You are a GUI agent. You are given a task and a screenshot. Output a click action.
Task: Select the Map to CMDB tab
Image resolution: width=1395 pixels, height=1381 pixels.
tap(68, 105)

...

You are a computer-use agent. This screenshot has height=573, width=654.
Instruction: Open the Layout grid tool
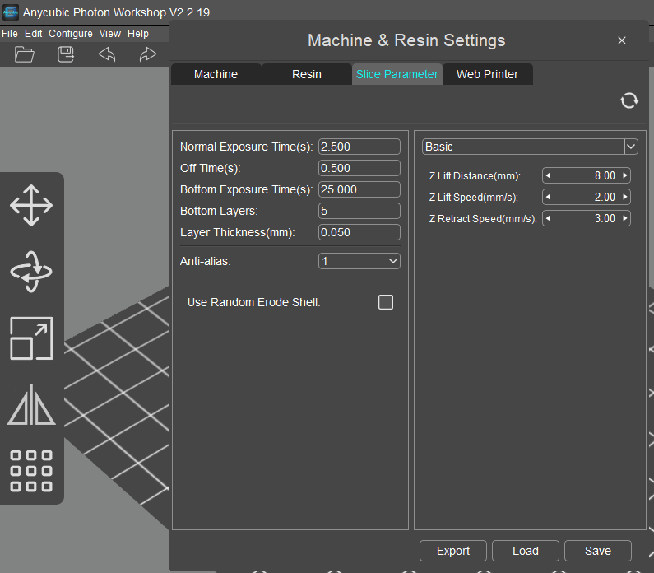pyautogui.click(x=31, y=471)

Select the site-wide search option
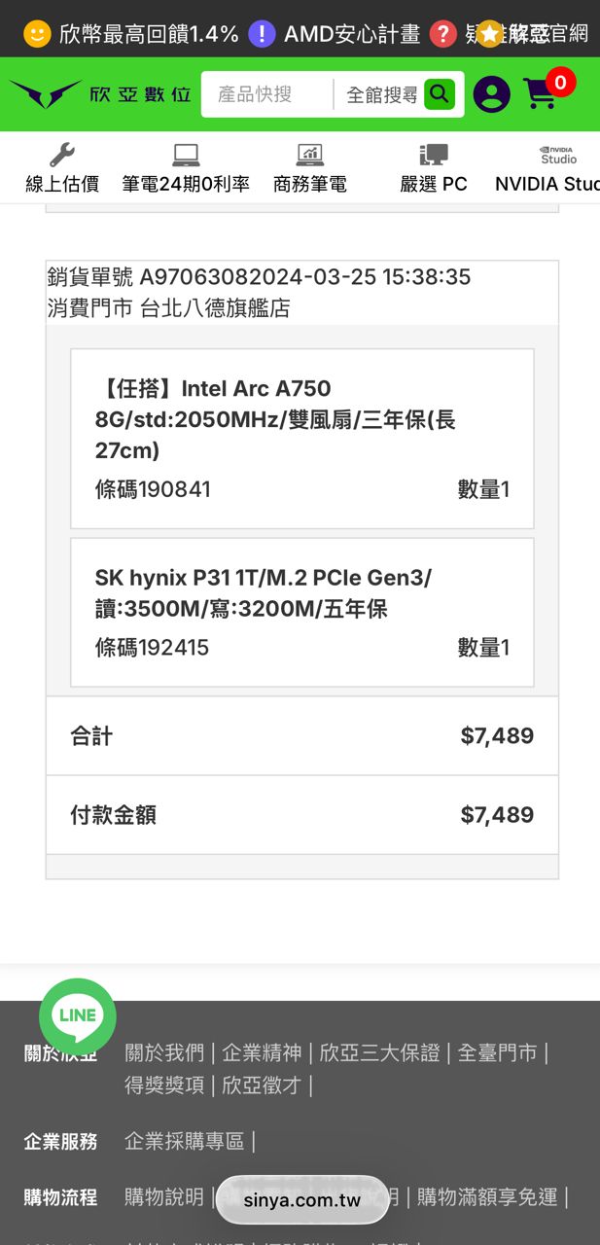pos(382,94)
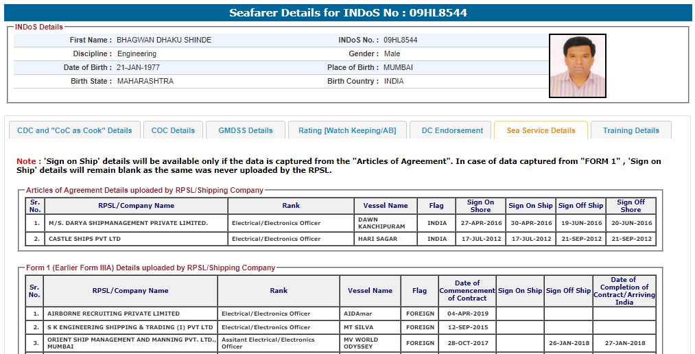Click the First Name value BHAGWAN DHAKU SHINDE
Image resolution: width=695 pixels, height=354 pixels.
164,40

--

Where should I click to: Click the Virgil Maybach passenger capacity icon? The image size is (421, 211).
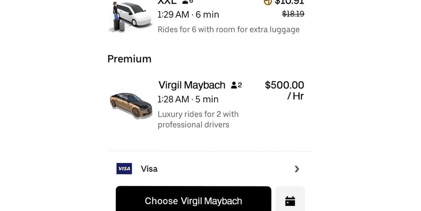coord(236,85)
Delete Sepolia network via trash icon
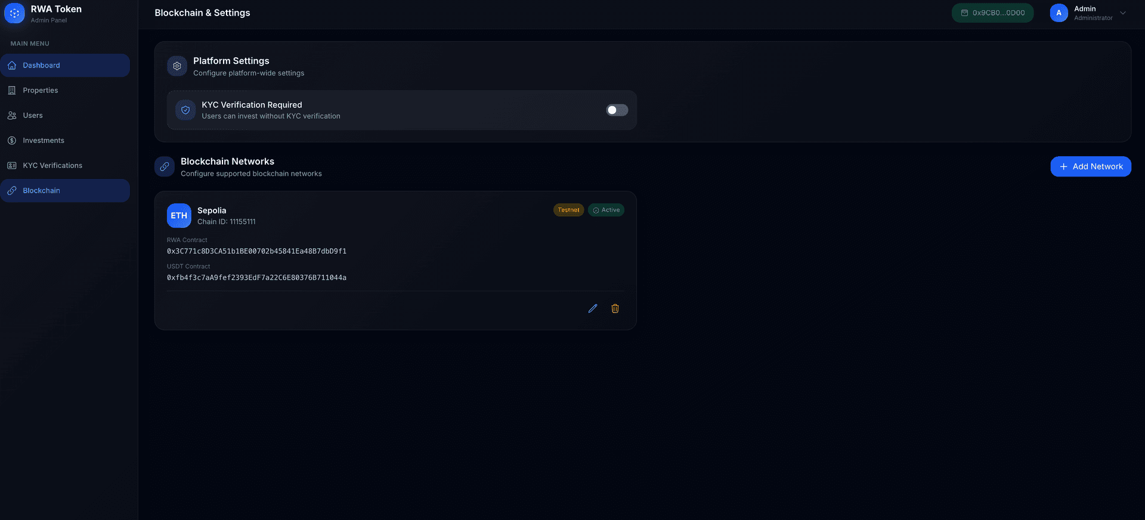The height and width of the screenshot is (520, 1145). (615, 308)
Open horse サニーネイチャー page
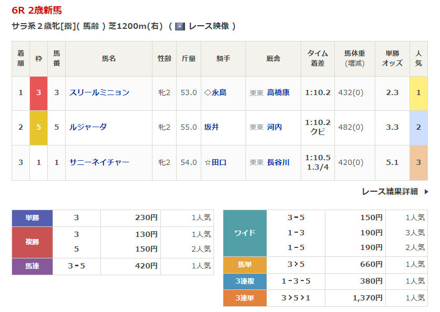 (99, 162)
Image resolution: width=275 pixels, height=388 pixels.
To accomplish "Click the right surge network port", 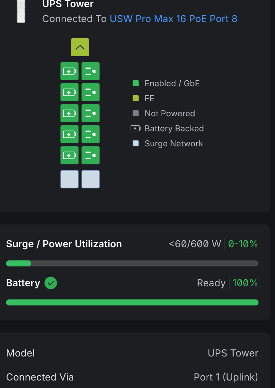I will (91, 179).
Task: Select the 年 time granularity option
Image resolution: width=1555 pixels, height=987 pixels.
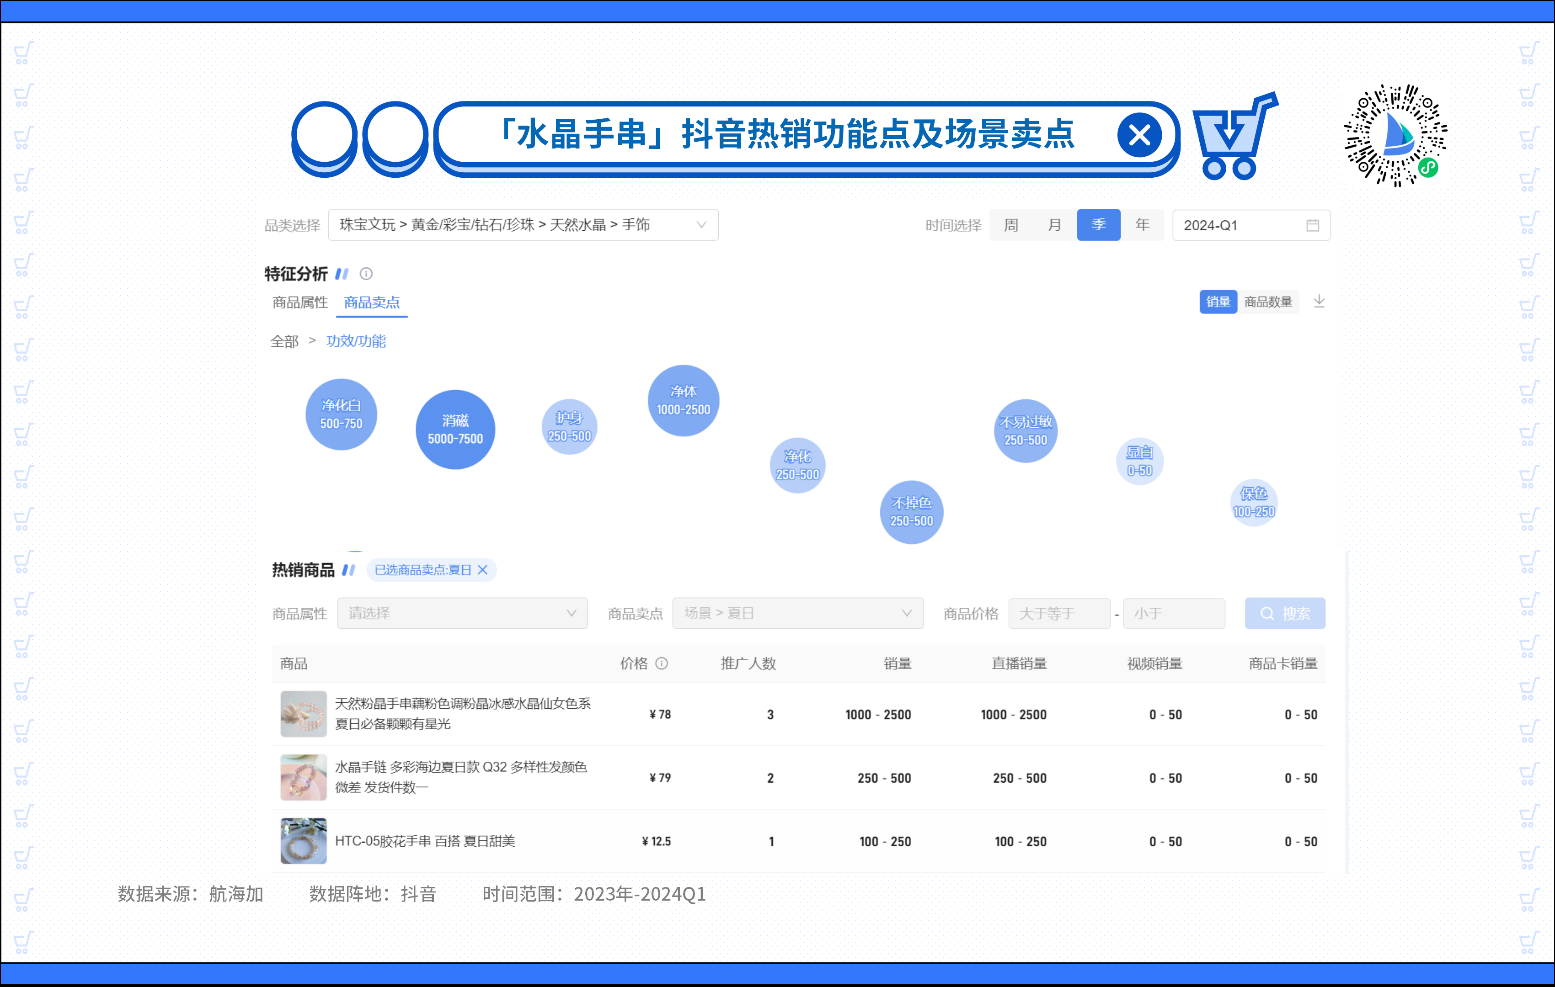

Task to complete> Output the lines between the one holding "You are a GUI" and the one holding "tap(68, 105)", inclusive, reproducing each one character for character.

Output for this task>
You are a GUI agent. You are given a task and a screenshot. Output a click action.
Task: Select the Map to CMDB tab
Image resolution: width=1395 pixels, height=1381 pixels.
tap(68, 105)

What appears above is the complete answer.